In this episode, we're taking a quick break from the main app to set up a Stripe webhook, which is essential for letting your app know when a payment succeeds. First, we walk through how to create a new webhook endpoint in the Stripe dashboard. Since Stripe needs to send requests to a publicly accessible URL (and your app is probably running locally), we use a tool called Expose to tunnel your local environment to the internet. This way, Stripe can communicate with your app for testing.
Once our local app is reachable on a public URL, we set up a specific endpoint (/webhooks/stripe
) to listen for successful payment_intent.succeeded
events. We go through selecting this event in the Stripe dashboard, adding the endpoint, and testing the setup by making a fake payment through the app. The initial tests give us a 404, as expected, since the controller isn't implemented yet, but that's about to change.

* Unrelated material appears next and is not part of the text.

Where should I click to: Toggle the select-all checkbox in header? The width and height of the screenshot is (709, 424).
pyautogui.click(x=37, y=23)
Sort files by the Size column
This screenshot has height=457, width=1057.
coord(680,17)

Next, we scaffold a basic Stripe webhook controller in our app, register it in the routes file, and make sure that CSRF protection is disabled for webhook routes (since Stripe won't be sending your site's CSRF token). After fixing a small typo and making sure the route is a POST, we confirm the endpoint is working by getting a 200 response from Stripe on subsequent test payments.
At this point, the controller is just a stub, not processing any data yet. The episode wraps up by highlighting that next, we'll handle inspecting the event type and securing the webhook using Stripe's signing secret, so no one else can send fake requests to your app.